Only the lines holding "screenshot" are wanted; find them in the listing and return each one.

Extracted records:
━━━━━━━━━━

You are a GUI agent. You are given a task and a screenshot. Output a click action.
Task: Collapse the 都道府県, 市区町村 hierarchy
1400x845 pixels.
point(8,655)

━━━━━━━━━━

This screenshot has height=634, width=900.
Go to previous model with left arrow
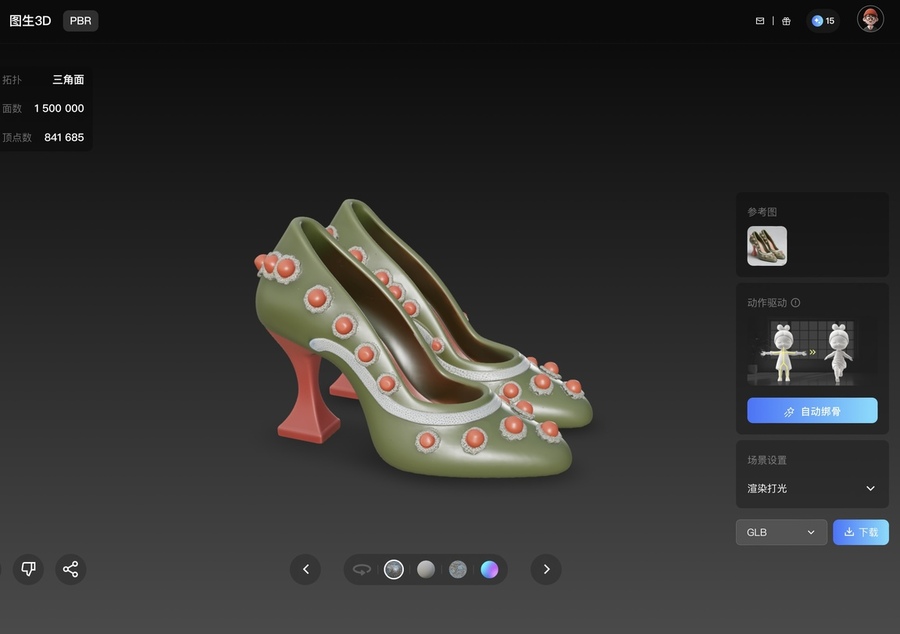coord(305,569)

━━━━━━━━━━

Answer to the problem:
You are a GUI agent. You are given a task and a screenshot. Output a click action.
This screenshot has height=634, width=900.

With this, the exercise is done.